Lo guardò e si accorse solo in quel momento di quanto fosse pallido e di come tremasse. Il sangue gocciolava dal braccio e sporcava l’erba ai suoi piedi.
Si avvicinò d’istinto e allungò una mano verso di lui.
Lui si scansò velocemente come se l’avesse toccato un serpente.
“Se vuoi che mi faccia toccare da te, me lo dovrai ordinare” le gettò in faccia con voce fredda e inespressiva.
Kaye indietreggiò come se avesse ricevuto uno schiaffo in piena faccia e le montò una rabbia senza freni, che le servì per non sentire il dolore acuto che le faceva mancare il respiro.
“Bene, se è così che la metti sappi che ti sei fregato da solo!
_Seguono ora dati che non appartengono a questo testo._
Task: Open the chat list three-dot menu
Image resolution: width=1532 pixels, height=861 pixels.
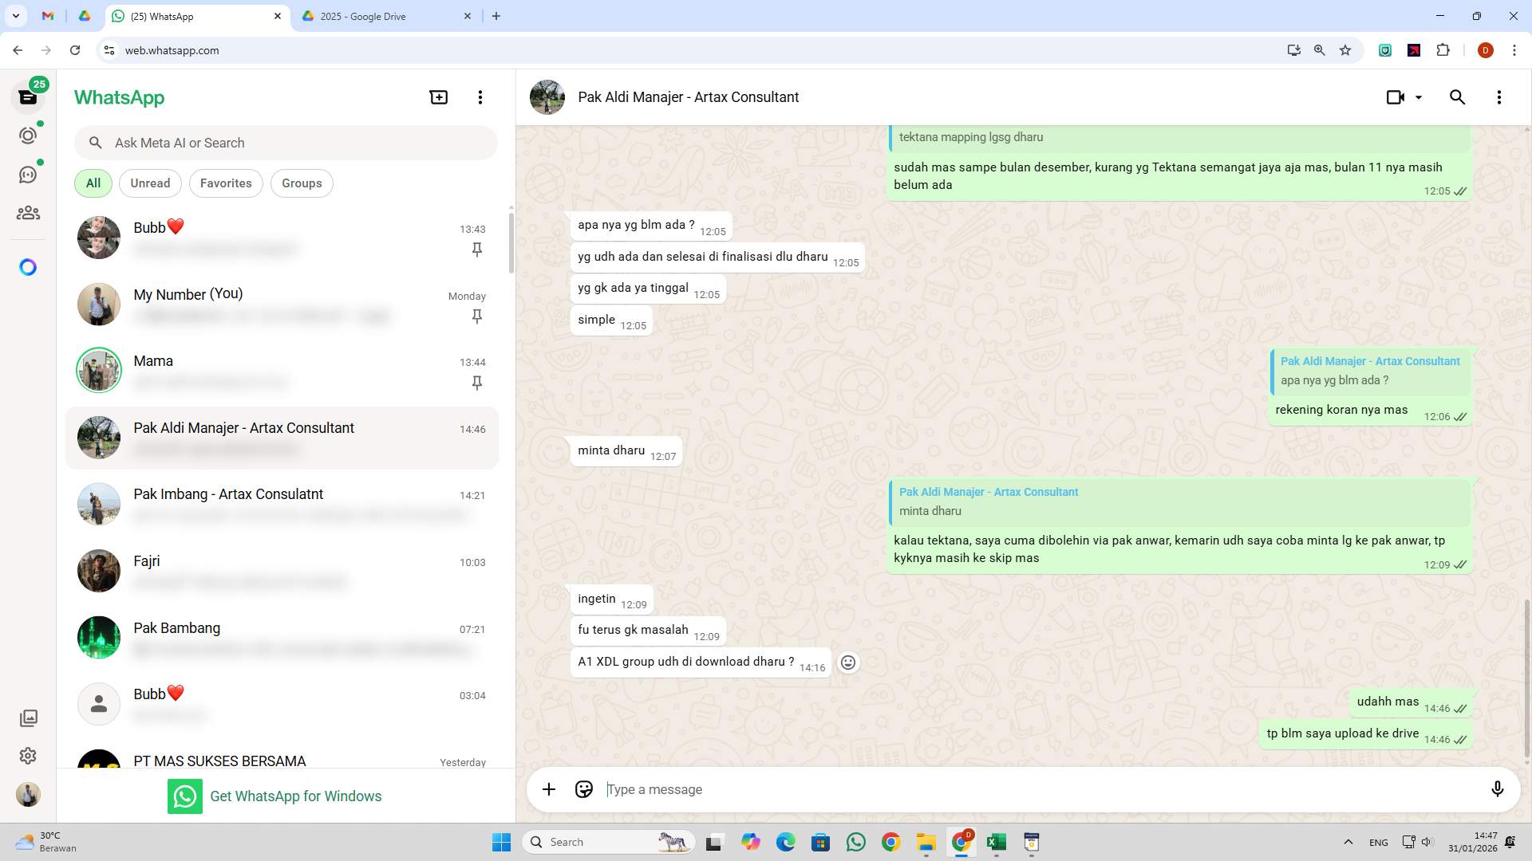Action: 480,96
Rath Roiben Rye ti ordino di seguirmi in casa e di rimanerci finchè non te lo dico io.”
Gli voltò le spalle ed entrò cercando di non fare rumore certa che lui la seguisse.
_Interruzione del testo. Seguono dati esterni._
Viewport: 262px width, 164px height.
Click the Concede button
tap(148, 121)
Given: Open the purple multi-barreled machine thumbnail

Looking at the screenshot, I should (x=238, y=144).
“Cosa ti è saltato in mente?” Spike la raggiunse imprecando “Sei pazza, stai scherzando con il fuoco, io me ne vado.”
“Vai, non ti preoccupare, come non ti sei preoccupato di avermi fatto quasi uccidere.”
Spike aprì la bocca per dire qualcosa, poi scosse la testa e si allontanò rapidamente.
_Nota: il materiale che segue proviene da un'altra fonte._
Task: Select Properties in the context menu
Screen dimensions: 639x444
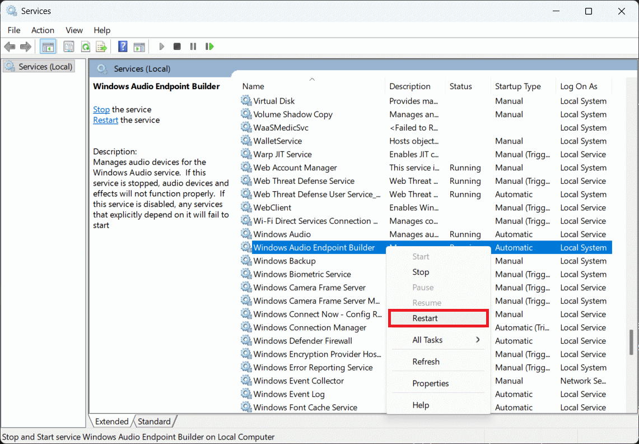Action: [x=431, y=383]
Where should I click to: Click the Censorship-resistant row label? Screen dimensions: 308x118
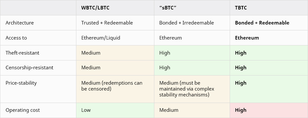pyautogui.click(x=38, y=68)
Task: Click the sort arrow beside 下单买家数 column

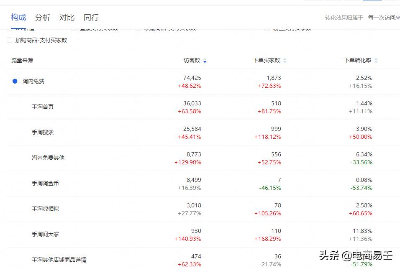Action: click(285, 60)
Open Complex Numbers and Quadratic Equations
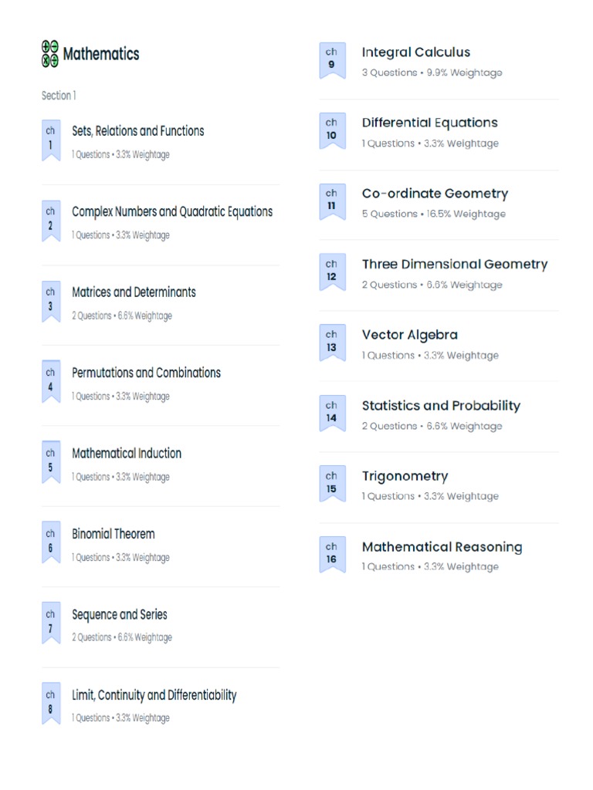Image resolution: width=593 pixels, height=790 pixels. point(172,211)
“Siamo stati ingannati anche noi” le sussurrò Lutie in bilico sulla sua spalla.
“Non ora” la bloccò Kaye.
Entrò in cucina e prese un bicchiere d’acqua, quando si voltò lui era seduto al tavolo con la spada nel fodero.
“Vuoi bere?”
“Sì.”
Bevve gettando indietro la testa e lei rimase a guardalo affascinata, era assurdo vederlo nella cucina della nonna, un cavaliere fatato, bellissimo e letale che beveva un bicchiere d’acqua del lavandino seduto al tavolo.
“Dobbiamo fare qualcosa per il tuo braccio, hai perso molto sangue.”
“Non ti preoccupare, non morirò per così poco, guarisco abbastanza in fretta.”
“Devi fasciarlo, disinfettarlo...”
“Dammi del sale, non mi serve altro.”
Kaye cercò il vasetto del sale e glielo diede.
“Andiamo in camera mia, se mia nonna si sveglia sarebbe un po’ complicato spiegargli cosa ci faccio qui con uno come te.”
Lui la seguì senza dire una parola apparentemente docile.
“Lì c’è il bagno e la cassetta del pronto soccorso, se vuoi ti posso aiutare a togliere l’armatura.”
Lui la guardò con la fronte aggrottata e una smorfia sulle labbra e Kaye capì che forse non era il caso di insistere.
“Se vuoi continuare a fare lo stronzo accomodati, peggio per te.”
Quando uscì era a torso nudo e una benda elastica gli fasciava la spalla.
“Puoi dormire qui” disse Kaye indicando il materasso per terra coperto dal piumino rosa “Io mi stendo sul letto.”
Cercò nell’armadio qualcosa da mettere sulla rete, trovò un vecchio trapuntino e gli si sdraiò sopra, coprendosi con una coperta ad uncinetto.
La luce dei lampioni della strada illuminava fiocamente la stanza e Kaye osservò, senza farsi notare, Roiben togliersi gli stivali e sdraiarsi tirandosi il piumino fin sulle spalle.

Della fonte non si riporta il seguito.